REFLEXIÓN
Realmente la lectura titulada “Lecturas y escrituras vividas”
evocan en mí un recuerdo especial de
cuando era niña y la forma de leer y
escribir era mediante el juego que tenia con mis compañeros de estudio, padres
y amigos en la cual muchas veces el repetir unas palabras o mirar una imagen y
tal vez expresar lo que allí estaba me llevaba a pensar que estaba leyendo; por
otro lado en mis primeros años el pedirle a papá o a mamá que me regalaran una
hoja y me prestaran un esfero y copiar un dibujo o simplemente realizar unos
trazos para mí ya era escribir, sin embargo uno a través de las vivencias
diarias se da cuenta que uno es una copita que se va llenando de aspectos muy
positivos que son en si los que avivan en cada persona la habilidad de leer y
escribir.
Al pasar los días y mis niveles de estudio me daba cuenta que la tarea
diaria no era solo aprenderse el alfabeto, crear algunos fonemas y palabras y
saberlos leer, sino que ya se pasaba a vivir unas nuevas experiencias ¿cuáles?,
el encontrarse con extraordinarias historias a veces irreales o ficticias a
nuestro parecer pero que conducían mi mente a imaginar y creer en esos mundo
imposibles para los adultos pero posibles para los niños, no había nada mejor
que ir leyendo un texto e ir creando en la mente toda la escenografía, es decir
revivir la historia en sí mismo. Estas historias recreaban el vivir, lo
entusiasmaban a uno a seguir, a crear, a recrear y hasta a jugar mediante la
imaginación.
La literatura infantil, fue la que realmente abrió mi mente, me permitió
viajar por aquellos tics de la diversión, conocer seres extraños, ver como un
animal o un objeto hablaban entre si y lo que cautivaban en mi era una
moraleja, una enseñanza para seguir, eso fue aprendizaje significativo, lo que
en muchas ocasiones me llevo a conocer la mejor manera de comportarme y actuar
no solo en diversos lugares, sino con diversas personas.

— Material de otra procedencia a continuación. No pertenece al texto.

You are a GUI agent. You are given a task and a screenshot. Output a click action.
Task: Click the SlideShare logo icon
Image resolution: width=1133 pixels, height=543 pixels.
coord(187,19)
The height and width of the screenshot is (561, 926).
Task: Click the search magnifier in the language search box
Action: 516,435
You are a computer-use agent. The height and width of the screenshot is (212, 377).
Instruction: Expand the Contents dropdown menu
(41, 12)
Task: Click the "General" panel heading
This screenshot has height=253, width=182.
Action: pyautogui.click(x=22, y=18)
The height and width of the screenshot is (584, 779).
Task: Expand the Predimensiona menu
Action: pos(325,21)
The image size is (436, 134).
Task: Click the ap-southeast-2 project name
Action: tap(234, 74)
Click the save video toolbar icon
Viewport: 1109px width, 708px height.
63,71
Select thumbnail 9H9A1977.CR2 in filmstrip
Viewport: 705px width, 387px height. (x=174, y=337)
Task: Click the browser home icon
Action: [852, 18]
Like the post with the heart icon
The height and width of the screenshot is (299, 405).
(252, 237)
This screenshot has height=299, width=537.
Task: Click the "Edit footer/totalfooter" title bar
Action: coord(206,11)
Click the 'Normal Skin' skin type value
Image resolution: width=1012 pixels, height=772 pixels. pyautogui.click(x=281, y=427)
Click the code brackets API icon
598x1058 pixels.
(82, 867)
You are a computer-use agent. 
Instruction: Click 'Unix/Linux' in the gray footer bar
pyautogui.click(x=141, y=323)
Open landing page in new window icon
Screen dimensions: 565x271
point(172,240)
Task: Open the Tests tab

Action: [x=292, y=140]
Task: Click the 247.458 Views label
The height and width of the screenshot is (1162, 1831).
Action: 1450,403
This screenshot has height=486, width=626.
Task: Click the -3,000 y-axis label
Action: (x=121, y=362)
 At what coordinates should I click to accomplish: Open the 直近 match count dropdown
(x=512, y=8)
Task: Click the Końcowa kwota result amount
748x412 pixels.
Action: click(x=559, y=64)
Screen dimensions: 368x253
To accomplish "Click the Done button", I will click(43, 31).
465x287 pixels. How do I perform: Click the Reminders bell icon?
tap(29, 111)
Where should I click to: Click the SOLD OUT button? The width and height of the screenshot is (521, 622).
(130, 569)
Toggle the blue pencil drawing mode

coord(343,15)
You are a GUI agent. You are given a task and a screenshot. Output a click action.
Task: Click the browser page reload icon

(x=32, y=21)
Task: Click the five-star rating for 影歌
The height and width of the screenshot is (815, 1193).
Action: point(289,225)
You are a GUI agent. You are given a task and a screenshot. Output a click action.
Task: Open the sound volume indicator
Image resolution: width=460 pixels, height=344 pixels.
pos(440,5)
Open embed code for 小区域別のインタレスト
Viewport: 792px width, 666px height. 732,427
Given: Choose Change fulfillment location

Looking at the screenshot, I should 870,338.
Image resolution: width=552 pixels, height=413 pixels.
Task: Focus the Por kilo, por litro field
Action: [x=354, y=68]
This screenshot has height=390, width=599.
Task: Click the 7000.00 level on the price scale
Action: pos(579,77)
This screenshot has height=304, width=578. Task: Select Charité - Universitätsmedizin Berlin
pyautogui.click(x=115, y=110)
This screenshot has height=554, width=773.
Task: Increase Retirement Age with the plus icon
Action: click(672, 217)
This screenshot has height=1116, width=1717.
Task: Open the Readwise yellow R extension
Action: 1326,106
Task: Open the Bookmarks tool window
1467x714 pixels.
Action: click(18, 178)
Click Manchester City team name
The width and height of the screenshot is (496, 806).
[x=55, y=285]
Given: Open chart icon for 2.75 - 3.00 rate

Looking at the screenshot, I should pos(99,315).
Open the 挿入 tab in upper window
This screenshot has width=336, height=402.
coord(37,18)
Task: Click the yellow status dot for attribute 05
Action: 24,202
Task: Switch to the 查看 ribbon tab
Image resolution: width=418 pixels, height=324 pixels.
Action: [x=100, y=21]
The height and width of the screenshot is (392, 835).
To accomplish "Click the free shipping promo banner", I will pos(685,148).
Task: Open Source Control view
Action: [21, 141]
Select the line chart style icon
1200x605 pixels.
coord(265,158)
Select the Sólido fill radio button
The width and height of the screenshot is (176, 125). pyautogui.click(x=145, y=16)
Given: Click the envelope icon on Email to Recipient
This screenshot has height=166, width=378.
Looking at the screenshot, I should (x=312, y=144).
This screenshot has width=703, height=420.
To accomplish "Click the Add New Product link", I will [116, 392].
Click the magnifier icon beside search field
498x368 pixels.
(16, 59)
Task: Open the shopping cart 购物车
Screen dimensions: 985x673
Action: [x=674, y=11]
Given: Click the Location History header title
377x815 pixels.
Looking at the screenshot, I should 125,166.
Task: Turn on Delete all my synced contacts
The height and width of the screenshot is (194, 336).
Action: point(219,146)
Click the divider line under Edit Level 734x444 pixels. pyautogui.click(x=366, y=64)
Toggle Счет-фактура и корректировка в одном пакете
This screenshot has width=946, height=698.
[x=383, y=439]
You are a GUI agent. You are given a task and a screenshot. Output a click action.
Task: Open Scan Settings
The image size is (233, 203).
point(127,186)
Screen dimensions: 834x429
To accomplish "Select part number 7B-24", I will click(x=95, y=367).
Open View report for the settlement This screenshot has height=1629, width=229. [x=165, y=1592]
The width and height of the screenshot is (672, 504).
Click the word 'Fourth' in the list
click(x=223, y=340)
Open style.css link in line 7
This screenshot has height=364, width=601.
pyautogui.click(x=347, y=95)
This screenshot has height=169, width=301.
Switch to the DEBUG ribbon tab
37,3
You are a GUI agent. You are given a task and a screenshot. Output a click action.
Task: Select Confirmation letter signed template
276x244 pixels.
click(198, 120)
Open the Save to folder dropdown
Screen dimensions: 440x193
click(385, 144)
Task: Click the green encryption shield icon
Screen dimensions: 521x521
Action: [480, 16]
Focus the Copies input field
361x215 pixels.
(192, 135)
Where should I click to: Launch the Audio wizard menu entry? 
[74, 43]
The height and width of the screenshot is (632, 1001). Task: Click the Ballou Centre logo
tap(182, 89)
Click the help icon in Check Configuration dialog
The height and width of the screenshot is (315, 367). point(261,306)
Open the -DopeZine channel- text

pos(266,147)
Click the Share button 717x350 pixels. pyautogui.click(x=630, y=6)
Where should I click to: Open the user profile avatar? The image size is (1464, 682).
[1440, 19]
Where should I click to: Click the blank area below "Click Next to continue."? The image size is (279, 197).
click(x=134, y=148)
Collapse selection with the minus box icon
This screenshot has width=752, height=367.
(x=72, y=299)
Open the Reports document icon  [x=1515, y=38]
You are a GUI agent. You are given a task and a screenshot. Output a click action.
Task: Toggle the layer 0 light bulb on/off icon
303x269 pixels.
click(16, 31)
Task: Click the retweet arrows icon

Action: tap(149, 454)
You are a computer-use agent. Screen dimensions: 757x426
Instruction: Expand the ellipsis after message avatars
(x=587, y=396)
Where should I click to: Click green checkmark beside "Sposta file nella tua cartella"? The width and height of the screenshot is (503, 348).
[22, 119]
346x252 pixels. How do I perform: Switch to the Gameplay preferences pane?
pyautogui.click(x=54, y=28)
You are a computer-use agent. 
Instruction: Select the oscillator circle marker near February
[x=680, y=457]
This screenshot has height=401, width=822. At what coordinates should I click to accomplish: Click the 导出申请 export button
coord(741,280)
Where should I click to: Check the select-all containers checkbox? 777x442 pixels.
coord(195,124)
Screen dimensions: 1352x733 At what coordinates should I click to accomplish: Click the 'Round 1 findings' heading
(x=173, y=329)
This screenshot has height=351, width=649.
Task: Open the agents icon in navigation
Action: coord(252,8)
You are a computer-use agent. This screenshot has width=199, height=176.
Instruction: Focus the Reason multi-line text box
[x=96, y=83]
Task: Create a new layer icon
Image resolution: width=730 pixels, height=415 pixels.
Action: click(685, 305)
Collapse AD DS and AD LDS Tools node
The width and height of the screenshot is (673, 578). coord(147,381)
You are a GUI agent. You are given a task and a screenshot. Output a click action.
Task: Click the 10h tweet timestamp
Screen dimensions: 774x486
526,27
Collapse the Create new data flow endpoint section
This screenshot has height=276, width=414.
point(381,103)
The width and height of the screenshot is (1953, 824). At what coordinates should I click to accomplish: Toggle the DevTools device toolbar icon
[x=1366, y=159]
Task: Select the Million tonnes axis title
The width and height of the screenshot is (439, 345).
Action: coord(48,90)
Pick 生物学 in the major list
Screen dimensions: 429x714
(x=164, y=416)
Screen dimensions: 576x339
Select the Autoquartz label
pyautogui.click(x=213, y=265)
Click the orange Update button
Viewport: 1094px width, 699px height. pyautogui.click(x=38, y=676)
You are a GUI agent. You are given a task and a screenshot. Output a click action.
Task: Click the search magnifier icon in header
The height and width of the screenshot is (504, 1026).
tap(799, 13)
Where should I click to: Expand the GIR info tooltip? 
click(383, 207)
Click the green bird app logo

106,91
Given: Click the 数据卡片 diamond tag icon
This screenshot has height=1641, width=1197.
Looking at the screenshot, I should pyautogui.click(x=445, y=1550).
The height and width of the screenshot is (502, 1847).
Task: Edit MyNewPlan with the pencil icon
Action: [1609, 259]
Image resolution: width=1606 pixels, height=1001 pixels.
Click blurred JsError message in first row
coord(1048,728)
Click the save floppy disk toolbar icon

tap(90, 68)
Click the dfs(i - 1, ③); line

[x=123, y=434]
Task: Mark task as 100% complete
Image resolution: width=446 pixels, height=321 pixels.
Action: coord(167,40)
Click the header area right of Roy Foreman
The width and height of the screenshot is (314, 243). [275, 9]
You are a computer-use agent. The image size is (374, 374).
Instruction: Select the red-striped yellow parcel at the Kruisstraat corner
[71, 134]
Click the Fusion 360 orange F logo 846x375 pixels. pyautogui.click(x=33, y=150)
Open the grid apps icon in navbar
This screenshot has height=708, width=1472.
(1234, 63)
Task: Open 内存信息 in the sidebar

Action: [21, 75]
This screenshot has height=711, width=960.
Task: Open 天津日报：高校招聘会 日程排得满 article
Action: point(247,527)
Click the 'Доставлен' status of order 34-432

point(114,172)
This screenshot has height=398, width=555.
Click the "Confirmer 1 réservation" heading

Durante mi niñez, recuerdo que en el colegio en el que estudie (María
Auxiliadora) se leía un libro por periodo, la verdad no recuerdo todos los
títulos, pero si aquellos que marcaron o evocaron en mi vivir el arte de leer y
escribir. Uno de ellos fue el Principito por su bonita manera de
ver las cosas que estaban a su alrededor, por sentir miles de sentimientos pero
recuperar uno de los mas importantes el amor, recuerdo que este libro lo leí en
compañía de mi papa y eso permitió que entendiera el sentido del amor. Otros de
los libros que me impactaron fueron los de “torre de papel roja” unos libritos
rojos que estaban inmersos de grandes y bonitas enseñanzas plasmadas en
cuentos, entre ellos el zorro, esta historia recuerdo
mucho que al principio me hacia llorar por la situación en que se encontraba el
zorro: solo, sin nada que comer, con sed, tristeza al haber perdido la familia,
entre otras situaciones que lo único que hacían eran cautivar al lector de
tristeza, pero el cuento no fue solo mostrar lo que le sucedía al zorro sino
ver la importancia de la amistad cuando esas personas que uno menos cree que
van a llegar son las que le auxilian y le hacen la vida llena de colores es
decir aquellos que provocan en uno la felicidad. Cuando crecí y estaba en grado
quinto leí el libro el caballero de la armadura oxidada, esta fue una fascinante
historia que me llevo a aprender sobre los actos de bondad, generosidad y amor
que uno puede tener hacia los demás, y los demás hacia uno.
Historia que hayan causado una sensación negativa la verdad no recuerdo
mucho, pero de pronto el libro de las aventuras de Tom Soyer porque
veía en el que era un niño que engañaba y traicionaba a los demás por conseguir
siempre su propósito, era un niño que su vida estaba basada en hacer pilatunas
y siempre sobresalir ante los demás, justamente fue eso lo que no me agrado ya
que desde muy pequeña mis padres infundieron en mi que no debía pasar por
encima de los otros y no debía mentir.